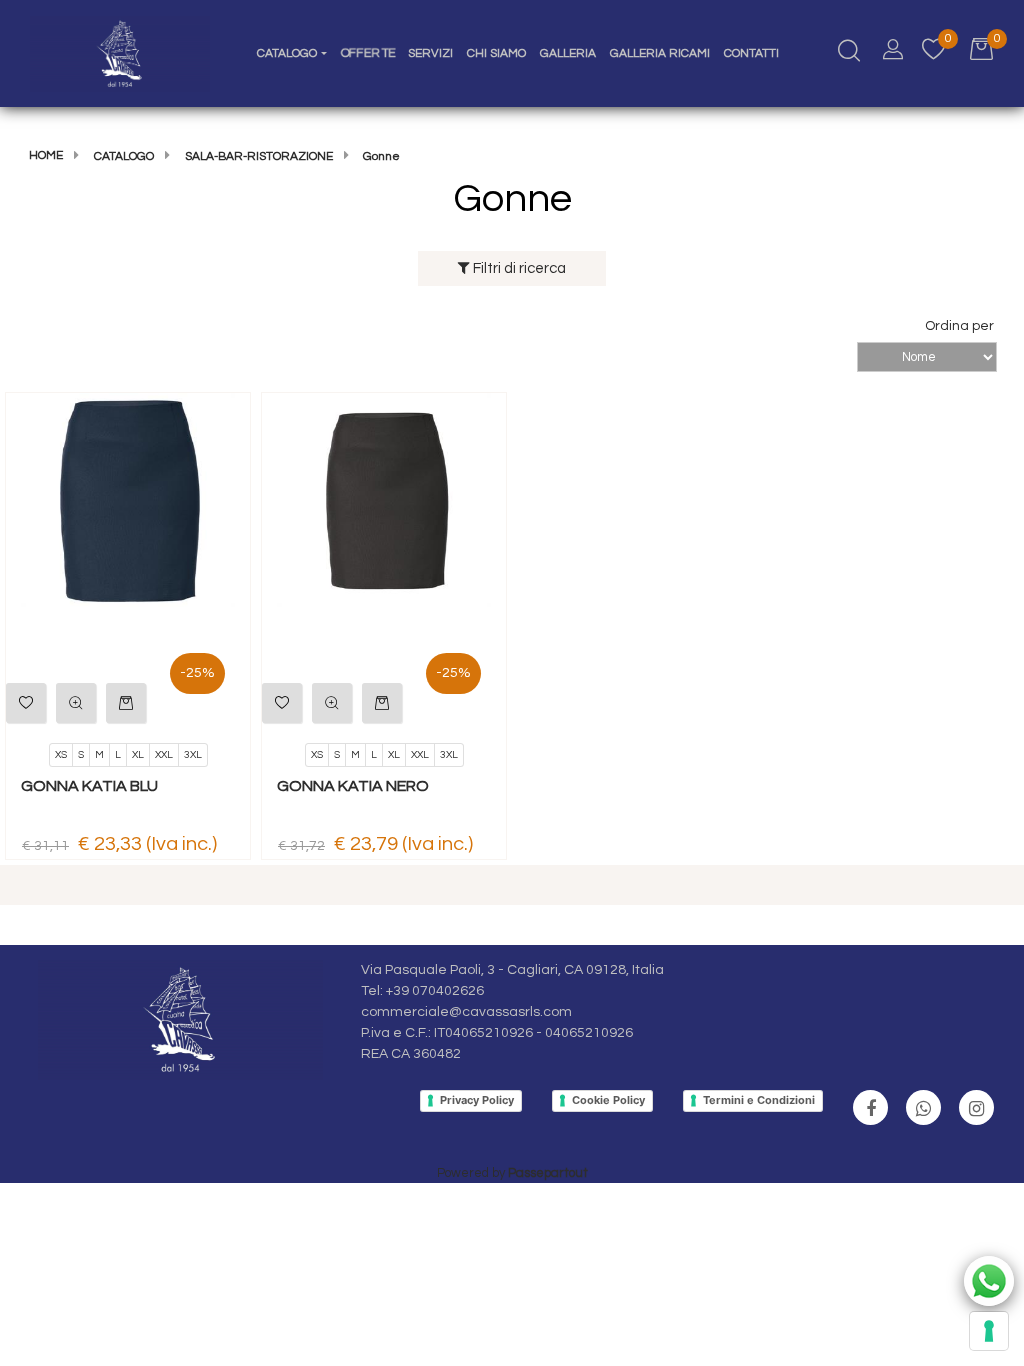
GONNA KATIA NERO (353, 786)
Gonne (381, 156)
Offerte (367, 53)
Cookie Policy (608, 1100)
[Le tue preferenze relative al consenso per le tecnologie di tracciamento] (989, 1331)
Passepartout (548, 1173)
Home (46, 155)
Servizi (430, 53)
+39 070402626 (435, 991)
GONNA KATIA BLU (89, 786)
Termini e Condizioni (759, 1100)
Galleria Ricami (660, 53)
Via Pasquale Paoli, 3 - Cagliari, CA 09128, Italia (512, 970)
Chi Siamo (496, 53)
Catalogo (124, 156)
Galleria (568, 53)
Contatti (751, 53)
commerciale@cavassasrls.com (466, 1012)
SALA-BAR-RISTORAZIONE (259, 156)
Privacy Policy (477, 1100)
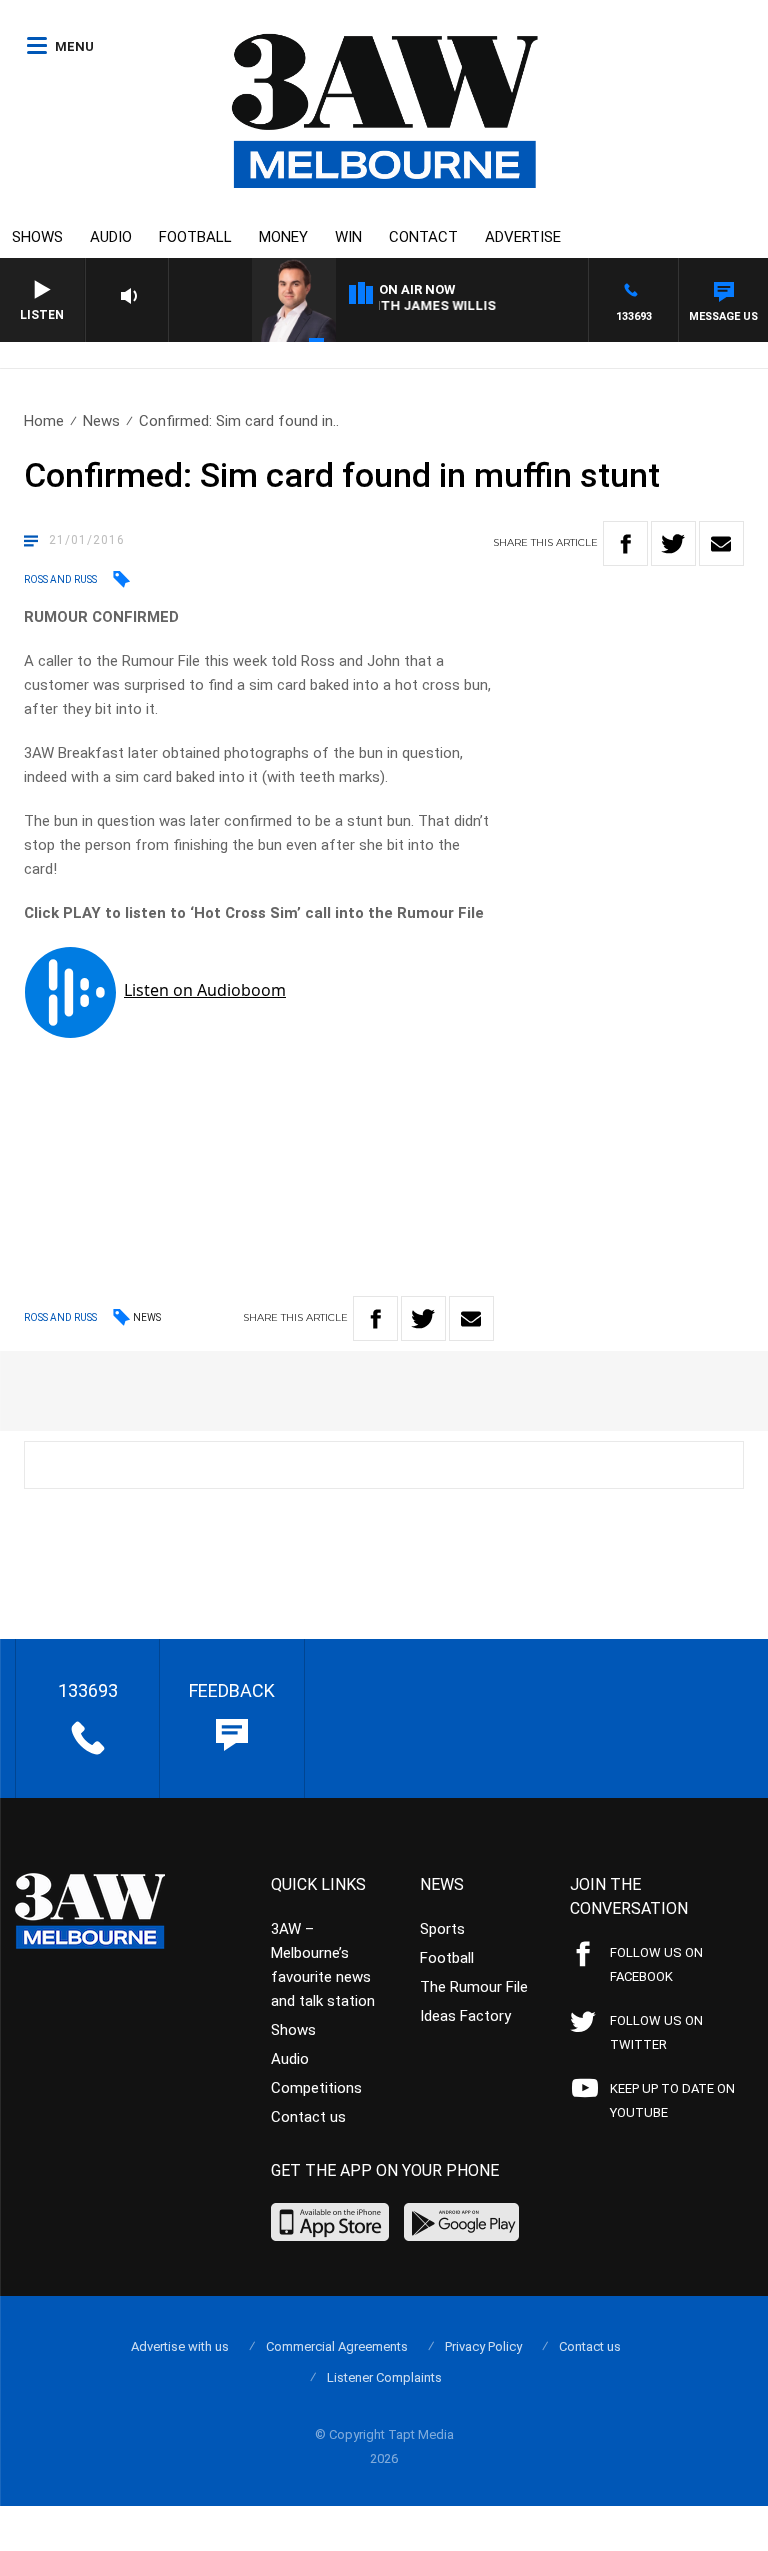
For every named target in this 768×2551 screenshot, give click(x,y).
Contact (423, 237)
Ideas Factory (465, 2016)
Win (348, 237)
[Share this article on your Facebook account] (625, 543)
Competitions (316, 2088)
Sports (442, 1929)
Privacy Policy (483, 2346)
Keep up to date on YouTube (672, 2100)
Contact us (308, 2117)
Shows (37, 237)
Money (283, 237)
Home (44, 421)
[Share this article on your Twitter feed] (673, 543)
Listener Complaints (384, 2377)
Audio (111, 237)
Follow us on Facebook (656, 1964)
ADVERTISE (523, 237)
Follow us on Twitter (656, 2032)
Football (195, 237)
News (101, 421)
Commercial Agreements (337, 2346)
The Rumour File (474, 1987)
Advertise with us (180, 2346)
____
Exercise aim: Every line above that carries the string "Twitter" should be copied.

Solution to this task:
[Share this article on your Twitter feed] (673, 543)
Follow us on Twitter (656, 2032)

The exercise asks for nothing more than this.